38 x 28 cm, 312 p., 200 illus., 95 euros.
À moins d’avoir de hauts rayonnages, le format de ce livre vous obligera sans doute à le laisser sur votre coffee table, mais cela n’en fait pas pour autant un ouvrage décoratif. Car c’est à une belle découverte que nous invitent Guillaume Excoffier et le photographe Matthieu Salvaing, celle d’un patrimoine moderne peu connu.

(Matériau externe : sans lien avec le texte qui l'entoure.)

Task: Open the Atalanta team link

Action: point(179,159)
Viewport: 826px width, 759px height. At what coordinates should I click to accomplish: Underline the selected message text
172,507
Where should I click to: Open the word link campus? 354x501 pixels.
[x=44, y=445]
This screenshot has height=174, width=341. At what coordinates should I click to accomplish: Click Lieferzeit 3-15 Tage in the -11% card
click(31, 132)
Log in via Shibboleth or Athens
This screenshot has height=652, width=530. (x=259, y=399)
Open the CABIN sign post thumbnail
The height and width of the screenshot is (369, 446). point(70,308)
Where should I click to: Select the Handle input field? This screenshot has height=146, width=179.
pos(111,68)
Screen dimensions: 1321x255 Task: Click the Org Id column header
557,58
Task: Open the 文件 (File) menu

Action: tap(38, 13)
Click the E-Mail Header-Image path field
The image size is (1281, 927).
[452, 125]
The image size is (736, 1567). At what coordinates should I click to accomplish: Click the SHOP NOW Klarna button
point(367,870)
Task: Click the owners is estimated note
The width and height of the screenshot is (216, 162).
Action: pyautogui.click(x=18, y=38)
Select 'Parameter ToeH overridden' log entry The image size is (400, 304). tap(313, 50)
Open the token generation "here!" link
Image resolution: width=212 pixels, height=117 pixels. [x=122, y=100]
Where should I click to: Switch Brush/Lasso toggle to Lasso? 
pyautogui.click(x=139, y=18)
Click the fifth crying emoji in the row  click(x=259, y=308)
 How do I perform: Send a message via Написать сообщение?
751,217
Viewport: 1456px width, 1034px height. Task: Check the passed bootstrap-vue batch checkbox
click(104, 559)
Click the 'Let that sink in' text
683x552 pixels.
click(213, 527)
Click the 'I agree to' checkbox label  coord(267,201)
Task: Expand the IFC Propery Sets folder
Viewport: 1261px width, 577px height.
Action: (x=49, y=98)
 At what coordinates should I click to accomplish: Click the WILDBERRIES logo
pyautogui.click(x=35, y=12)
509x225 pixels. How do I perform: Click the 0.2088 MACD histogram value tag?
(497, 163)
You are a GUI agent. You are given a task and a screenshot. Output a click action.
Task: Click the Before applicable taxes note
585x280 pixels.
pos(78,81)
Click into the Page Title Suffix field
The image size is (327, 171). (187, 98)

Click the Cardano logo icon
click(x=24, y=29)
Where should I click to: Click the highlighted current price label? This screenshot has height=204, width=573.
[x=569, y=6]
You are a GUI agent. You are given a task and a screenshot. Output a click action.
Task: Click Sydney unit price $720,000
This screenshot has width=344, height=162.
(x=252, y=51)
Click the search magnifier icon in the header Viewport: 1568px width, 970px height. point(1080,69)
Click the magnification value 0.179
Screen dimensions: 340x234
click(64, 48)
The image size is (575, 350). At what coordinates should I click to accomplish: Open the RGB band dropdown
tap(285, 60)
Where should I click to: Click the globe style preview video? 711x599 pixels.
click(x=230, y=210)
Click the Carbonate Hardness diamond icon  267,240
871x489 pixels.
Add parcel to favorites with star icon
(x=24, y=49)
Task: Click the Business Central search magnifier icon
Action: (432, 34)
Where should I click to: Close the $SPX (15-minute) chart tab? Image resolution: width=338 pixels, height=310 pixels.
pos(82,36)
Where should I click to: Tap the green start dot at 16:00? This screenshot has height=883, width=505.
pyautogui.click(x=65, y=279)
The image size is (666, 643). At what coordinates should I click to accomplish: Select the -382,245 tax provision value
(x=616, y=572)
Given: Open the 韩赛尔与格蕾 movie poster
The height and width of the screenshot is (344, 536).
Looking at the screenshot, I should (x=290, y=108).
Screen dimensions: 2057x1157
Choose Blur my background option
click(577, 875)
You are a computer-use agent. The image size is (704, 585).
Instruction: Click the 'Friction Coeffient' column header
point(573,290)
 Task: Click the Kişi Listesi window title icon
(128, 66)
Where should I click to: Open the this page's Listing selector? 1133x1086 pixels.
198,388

Des années 1930 jusqu’aux années 1970, et surtout après l’indépendance de 1943, Beyrouth a été un formidable laboratoire de la modernité. S’il y a quelques noms connus – Niemeyer, Wogenscky, Gruen, Khoury –, l’ouvrage nous fait découvrir beaucoup d’autres architectes, libanais ou étrangers, qui ont su tirer parti du soleil et de la liberté qu’offrait alors le Liban. Du ministère aux villas, les 31 réalisations ne sont pas montrées exhaustivement comme dans la plupart des livres d’architecture. Il n’y a pas de plans ou même parfois de vues générales, Matthieu Salvaing privilégiant les vues rapprochées, n’hésitant pas à montrer les stigmates du temps ou de l’abandon pour certains bâtiments. Le grand format du livre se justifie parfaitement en ce qu’il permet de rendre sensible le temps qui a façonné ces architectures.